### What is being asked
Beginning with the line where "Where should I click to: Click red" appears, restate the lines word for word through the last one in the listing.

(Given records begins)

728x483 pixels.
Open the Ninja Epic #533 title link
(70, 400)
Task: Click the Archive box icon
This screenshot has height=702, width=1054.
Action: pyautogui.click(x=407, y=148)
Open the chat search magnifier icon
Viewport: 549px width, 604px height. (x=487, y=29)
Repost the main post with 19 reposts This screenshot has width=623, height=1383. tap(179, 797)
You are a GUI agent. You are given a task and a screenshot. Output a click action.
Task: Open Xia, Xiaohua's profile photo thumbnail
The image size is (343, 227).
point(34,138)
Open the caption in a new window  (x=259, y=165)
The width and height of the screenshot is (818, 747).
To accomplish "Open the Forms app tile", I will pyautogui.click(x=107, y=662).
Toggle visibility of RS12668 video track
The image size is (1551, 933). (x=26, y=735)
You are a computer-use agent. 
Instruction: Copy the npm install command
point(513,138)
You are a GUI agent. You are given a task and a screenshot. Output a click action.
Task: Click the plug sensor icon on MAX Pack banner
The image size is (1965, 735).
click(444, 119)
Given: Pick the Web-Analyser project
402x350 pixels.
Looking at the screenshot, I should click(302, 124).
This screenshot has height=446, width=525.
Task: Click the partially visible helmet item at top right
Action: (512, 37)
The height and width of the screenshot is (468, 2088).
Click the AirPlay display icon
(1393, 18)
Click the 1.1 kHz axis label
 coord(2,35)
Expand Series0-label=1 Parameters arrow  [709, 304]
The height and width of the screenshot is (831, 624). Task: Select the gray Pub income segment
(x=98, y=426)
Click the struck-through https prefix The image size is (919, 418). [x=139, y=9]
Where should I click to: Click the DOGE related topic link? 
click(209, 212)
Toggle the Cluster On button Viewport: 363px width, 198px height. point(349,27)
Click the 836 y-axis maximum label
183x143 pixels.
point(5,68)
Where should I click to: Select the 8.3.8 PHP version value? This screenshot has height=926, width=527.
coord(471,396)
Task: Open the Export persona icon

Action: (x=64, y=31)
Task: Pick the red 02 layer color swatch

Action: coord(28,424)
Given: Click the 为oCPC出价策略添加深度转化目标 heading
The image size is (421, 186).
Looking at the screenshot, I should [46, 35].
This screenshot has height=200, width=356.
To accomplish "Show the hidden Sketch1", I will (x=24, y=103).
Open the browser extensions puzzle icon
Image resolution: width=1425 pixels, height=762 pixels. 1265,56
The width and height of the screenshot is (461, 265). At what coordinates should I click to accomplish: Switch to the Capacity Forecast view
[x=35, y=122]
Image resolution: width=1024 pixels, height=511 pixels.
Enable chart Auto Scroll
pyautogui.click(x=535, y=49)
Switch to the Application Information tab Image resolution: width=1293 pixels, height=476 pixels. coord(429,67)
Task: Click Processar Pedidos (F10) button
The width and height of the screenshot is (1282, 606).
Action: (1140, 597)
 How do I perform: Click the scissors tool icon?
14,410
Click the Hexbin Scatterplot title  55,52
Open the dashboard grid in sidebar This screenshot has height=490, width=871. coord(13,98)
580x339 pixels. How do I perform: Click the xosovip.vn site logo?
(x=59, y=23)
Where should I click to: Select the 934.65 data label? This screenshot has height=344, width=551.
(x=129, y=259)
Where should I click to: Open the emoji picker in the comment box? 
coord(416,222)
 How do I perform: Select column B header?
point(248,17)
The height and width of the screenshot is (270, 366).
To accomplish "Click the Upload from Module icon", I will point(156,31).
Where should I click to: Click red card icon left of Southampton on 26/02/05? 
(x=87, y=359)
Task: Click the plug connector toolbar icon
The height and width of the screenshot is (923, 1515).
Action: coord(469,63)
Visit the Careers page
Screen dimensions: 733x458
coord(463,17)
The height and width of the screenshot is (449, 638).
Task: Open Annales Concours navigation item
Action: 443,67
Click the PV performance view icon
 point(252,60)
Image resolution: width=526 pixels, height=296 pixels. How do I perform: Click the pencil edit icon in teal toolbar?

(Given records ends)

### Expected answer
Where should I click to: Click red card icon left of Southampton on 26/02/05? 
(x=87, y=359)
Task: Click the plug connector toolbar icon
The height and width of the screenshot is (923, 1515).
Action: coord(469,63)
Visit the Careers page
Screen dimensions: 733x458
coord(463,17)
The height and width of the screenshot is (449, 638).
Task: Open Annales Concours navigation item
Action: 443,67
Click the PV performance view icon
 point(252,60)
Image resolution: width=526 pixels, height=296 pixels. How do I perform: Click the pencil edit icon in teal toolbar?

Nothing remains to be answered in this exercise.